Her glance lingered on him, and she saw him flush and a light sweat break out across his brow.
"True," she said. "That's a byproduct of the aggression reflex, hormonal. I don't produce much estrogen unless I decide to ovulate; there's another set of hormones—they're somewhat similar in structure to the androgens in your human system—that controls secondary sexual functions in
drakensis,
with only minor differences between the genders . . . . It's complex."
He swallowed and shifted. Gwen listened to his heartbeat increase and inhaled to take his scent.
"The bankers are coming?" he said, changing the subject.
"Yes, in a few months. It's the only way to raise the operating capital we'll need. There shouldn't be any basic difficulties; from their point of view we're a very good prospect for a public stock offering, so we should be ready to get down to serious negotiations by the winter. I want everything very tight by then, Tom. No mistakes, nothing to disturb them. We'll be moving the main locus of our operations to New York, and there'll be far less margin for errors and coverups."
She rose and began to undress. "As for right now . . . take your clothes off, Tom." He smiled and obeyed.

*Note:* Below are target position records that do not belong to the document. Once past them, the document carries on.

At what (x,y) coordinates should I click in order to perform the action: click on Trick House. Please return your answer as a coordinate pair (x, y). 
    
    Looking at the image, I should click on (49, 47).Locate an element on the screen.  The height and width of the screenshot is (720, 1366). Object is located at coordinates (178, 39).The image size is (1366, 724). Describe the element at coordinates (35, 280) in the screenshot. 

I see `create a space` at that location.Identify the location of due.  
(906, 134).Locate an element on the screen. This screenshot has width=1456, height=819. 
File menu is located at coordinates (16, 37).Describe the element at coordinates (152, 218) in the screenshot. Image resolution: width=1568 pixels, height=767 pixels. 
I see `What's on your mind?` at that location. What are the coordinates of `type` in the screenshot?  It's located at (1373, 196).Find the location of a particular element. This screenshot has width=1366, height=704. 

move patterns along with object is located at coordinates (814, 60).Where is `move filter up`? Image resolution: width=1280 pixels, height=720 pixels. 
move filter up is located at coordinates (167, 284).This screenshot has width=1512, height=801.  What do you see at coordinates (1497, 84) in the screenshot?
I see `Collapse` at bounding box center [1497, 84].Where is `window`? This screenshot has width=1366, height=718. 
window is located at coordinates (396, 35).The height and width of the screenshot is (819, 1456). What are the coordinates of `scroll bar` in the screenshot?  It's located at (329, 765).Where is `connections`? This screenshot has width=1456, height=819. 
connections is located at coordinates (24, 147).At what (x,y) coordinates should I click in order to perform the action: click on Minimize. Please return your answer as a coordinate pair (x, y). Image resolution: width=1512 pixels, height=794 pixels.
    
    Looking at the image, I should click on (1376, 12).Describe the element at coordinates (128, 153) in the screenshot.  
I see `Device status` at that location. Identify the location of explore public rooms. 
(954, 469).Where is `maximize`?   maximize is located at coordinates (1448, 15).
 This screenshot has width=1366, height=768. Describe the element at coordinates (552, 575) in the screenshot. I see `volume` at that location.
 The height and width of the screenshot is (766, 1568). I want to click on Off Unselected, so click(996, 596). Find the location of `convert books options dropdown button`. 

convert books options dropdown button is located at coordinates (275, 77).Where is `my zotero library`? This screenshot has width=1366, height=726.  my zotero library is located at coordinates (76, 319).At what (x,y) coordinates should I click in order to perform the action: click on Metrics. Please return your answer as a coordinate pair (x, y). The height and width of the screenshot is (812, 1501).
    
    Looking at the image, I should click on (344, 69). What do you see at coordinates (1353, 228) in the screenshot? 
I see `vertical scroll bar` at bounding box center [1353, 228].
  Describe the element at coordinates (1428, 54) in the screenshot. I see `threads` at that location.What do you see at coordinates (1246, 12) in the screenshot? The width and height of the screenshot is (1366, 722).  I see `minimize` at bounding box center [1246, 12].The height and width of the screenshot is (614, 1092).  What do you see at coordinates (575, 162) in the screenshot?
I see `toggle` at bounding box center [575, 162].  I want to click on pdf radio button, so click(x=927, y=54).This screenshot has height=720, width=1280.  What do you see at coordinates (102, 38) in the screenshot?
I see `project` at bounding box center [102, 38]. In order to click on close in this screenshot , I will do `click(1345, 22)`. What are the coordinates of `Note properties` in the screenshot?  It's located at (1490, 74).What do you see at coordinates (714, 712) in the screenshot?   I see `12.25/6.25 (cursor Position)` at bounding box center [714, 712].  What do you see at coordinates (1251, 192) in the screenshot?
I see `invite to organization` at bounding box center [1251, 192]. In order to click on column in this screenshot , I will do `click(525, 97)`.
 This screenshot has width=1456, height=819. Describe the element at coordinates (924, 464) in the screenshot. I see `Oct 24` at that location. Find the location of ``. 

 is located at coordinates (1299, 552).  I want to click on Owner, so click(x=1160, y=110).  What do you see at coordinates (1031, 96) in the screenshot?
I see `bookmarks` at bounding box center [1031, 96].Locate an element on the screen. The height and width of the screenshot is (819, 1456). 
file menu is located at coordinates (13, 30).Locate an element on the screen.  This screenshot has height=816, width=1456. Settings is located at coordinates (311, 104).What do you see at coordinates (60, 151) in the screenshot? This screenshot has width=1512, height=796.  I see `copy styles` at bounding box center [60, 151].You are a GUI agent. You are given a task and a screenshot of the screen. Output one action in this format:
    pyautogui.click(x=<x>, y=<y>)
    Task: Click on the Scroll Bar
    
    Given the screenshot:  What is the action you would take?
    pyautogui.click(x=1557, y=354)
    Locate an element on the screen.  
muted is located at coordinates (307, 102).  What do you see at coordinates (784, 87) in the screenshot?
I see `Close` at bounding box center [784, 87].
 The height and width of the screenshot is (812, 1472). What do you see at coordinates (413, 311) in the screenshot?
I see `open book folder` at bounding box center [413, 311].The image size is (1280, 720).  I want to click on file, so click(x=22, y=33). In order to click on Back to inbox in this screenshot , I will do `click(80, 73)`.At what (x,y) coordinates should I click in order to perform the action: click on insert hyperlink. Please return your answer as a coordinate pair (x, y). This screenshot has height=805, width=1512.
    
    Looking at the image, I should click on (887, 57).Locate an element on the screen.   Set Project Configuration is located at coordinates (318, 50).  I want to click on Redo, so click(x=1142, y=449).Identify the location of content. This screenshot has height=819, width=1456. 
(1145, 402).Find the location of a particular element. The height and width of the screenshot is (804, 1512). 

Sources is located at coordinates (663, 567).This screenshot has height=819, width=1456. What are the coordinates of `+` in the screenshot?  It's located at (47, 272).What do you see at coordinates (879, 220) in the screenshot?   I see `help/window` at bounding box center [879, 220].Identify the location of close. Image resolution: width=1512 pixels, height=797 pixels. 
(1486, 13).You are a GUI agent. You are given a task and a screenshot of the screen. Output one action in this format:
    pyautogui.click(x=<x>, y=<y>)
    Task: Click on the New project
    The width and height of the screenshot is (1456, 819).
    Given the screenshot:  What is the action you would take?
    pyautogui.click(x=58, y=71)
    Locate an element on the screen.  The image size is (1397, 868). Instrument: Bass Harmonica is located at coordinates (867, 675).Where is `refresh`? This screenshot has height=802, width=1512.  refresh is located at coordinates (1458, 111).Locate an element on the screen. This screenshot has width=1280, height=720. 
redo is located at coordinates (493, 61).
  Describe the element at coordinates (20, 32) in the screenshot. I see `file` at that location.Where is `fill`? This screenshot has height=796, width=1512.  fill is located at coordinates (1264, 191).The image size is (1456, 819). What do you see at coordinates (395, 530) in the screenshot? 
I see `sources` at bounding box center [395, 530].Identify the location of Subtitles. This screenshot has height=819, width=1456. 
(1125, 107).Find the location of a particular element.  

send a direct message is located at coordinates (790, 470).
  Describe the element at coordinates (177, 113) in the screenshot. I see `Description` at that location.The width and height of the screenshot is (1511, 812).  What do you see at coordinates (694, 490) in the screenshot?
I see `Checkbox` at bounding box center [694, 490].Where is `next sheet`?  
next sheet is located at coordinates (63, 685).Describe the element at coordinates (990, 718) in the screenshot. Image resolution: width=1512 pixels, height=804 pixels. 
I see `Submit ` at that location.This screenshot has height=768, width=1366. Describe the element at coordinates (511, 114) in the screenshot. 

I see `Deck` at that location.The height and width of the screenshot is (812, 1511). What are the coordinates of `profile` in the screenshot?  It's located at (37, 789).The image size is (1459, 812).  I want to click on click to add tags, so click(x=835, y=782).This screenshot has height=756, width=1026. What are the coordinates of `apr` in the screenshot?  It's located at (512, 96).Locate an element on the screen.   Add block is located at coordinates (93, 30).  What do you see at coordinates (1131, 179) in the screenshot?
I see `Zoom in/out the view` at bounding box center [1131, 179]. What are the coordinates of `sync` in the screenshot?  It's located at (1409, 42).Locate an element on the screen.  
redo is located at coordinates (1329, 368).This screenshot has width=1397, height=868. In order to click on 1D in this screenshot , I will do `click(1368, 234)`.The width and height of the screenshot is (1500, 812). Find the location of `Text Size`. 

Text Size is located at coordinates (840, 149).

"Your wish is my command." Gwen nodded.
"And kneel to me," she said, putting her palms behind her on the table and leaning her weight on them.
Jennifer Feinberg opened the door of her apartment and put an automatic foot out to block the cat.
"You wouldn't like it out there," she said, swinging it closed and snicking home the multiple locks. "I wish
I
could stay home."
She dumped her attache case on the table, walked into the kitchen to put the water on for tea, and hit the play button on the answering machine.
"Jennifer, this is your mother—"
"Oh, puh-
leez,
" she groaned, fast-forwarding.
"Miss Feinberg, I have to speak with you. Could you—"
She hit the
stop
button with a small scream of fear, closing her eyes as the machine rattled on the sofa-side table.
Control your breathing,
she told herself. Her hands were still shaking as she punched the number the policeman had given her into the phone.
"Carmaggio," a voice said.
"This is Feinberg," she managed to say, looking around her apartment.
The heavy December rain was streaking down the windows, and she hadn't had time to turn on the lights. She was sweating under her outdoor coat. The studio smelled of sachet and tea and, very faintly, of cat. It was
home,
but right then it felt very lonely.
"Yes, Ms. Feinberg?" Trained patience on the other end of the line.